Im Juli 1933 verkündete Hitler das Ende der Nationalen Revolution und versuchte, aufständische Elemente in der eigenen Partei davon abzuhalten, das Wirtschaftsleben Deutschlands zu stören.7 Nichtsdestotrotz verstärkte die SA unter der Führerschaft von Ernst Röhm ihren Druck auf eine Zweite Revolution. Wenn sich dieser Druck auch im Wesentlichen auf die privilegierte Position von Hitlers konservativen Alliierten in Militär, Bürokratie und Wirtschaft richtete, so waren die Juden nicht vor ihm gefeit. Als Hitler von Röhms Rivalen angestachelt wurde, im „Röhm-Putsch“ im Juni 1934 die SA-Führung zu beseitigen, war die Wirkung auf überlebende radikale Parteimitglieder jedoch so erschreckend, dass sie eine längere Atempause in Judenangelegenheiten bewirkte.
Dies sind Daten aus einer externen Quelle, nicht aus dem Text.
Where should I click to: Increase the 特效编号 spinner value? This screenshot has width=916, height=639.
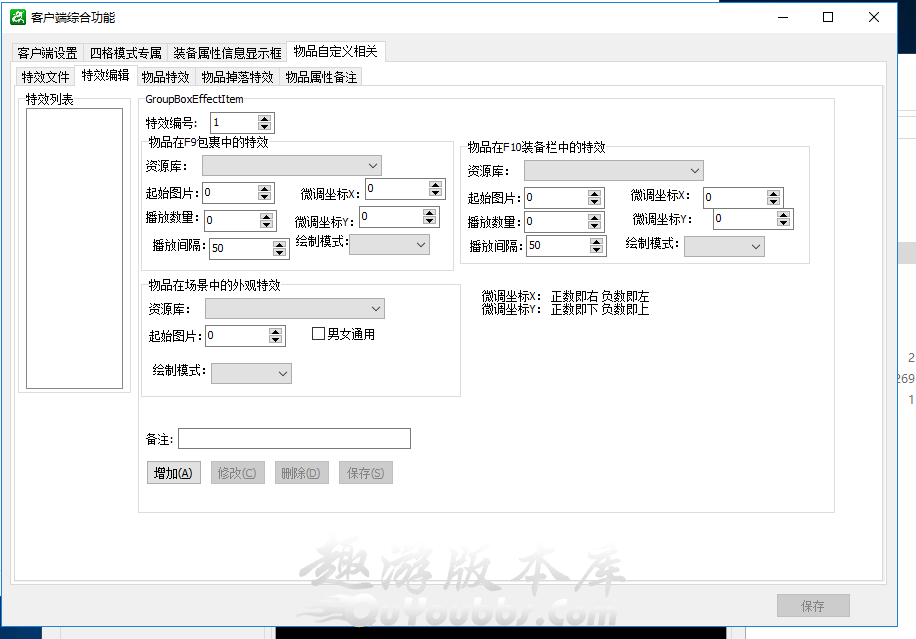(x=264, y=118)
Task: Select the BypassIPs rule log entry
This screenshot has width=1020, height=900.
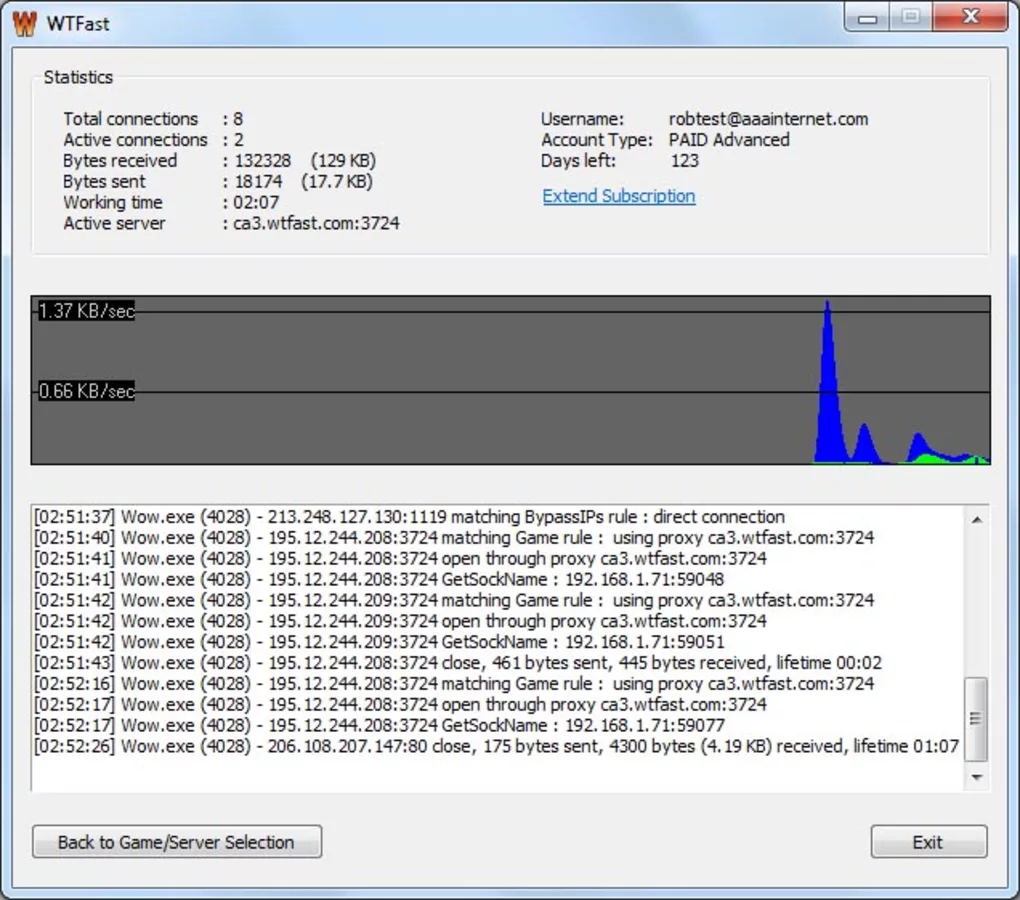Action: click(x=409, y=517)
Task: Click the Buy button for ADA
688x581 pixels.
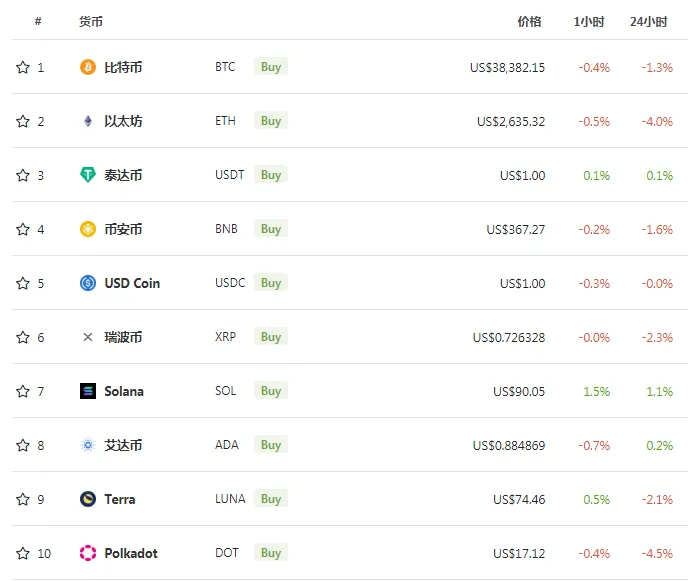Action: (x=271, y=445)
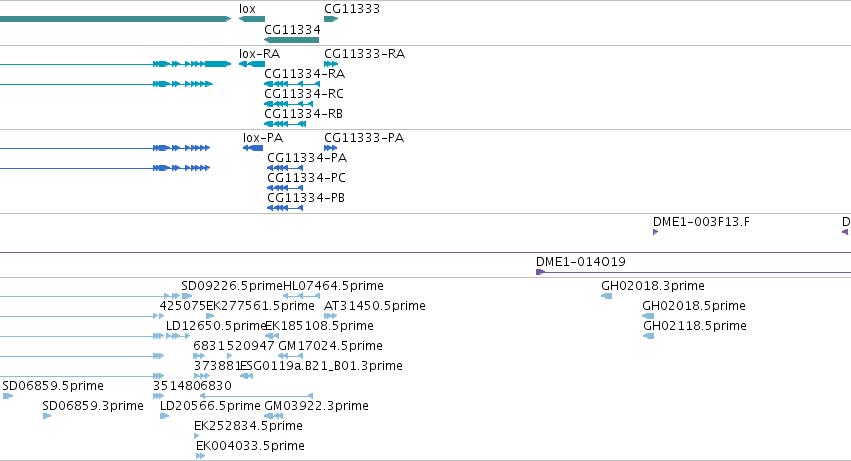Viewport: 851px width, 461px height.
Task: Click the AT31450.5prime EST feature
Action: click(331, 316)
Der Druck innerhalb der Partei, eine aktivere anti-jüdische Politik zu verfolgen, setzte sich 1935 fort, zum Teil auf Anregung des berüchtigten Gauleiters von Nürnberg, Julius Streicher. Hjalmar Schacht, der Finanzexperte, der sowohl Wirtschaftsminister als auch Präsident der Reichsbank und kein Nazi war, verteidigte das Wirtschaftsressort erfolgreich gegen Eingriffe radikaler Parteimitglieder, indem er den heiklen Zustand der deutschen Wirtschaft und das vorrangige Interesse an Wiederaufrüstung nachdrücklich betonte. Hitler ergriff weder öffentlich für Schacht Partei, noch verleugnete er Streicher, doch muss er seinem Wirtschaftsminister hinter verschlossenen Türen die notwendige Unterstützung gegeben haben.8 Enttäuschte radikale Parteimitglieder wurden allerdings erneut durch legislative Maßnahmen entschädigt. Die Nürnberger Gesetze vom September 1935, die Ehen und außereheliche Beziehungen zwischen Juden und Ariern sowie die Anstellung junger deutscher Frauen als Dienstmädchen in jüdischen Haushalten untersagten, schienen speziell darauf ausgelegt, den von Sexualität besessenen Antisemitismus in der Gruppe um Streicher zu befriedigen.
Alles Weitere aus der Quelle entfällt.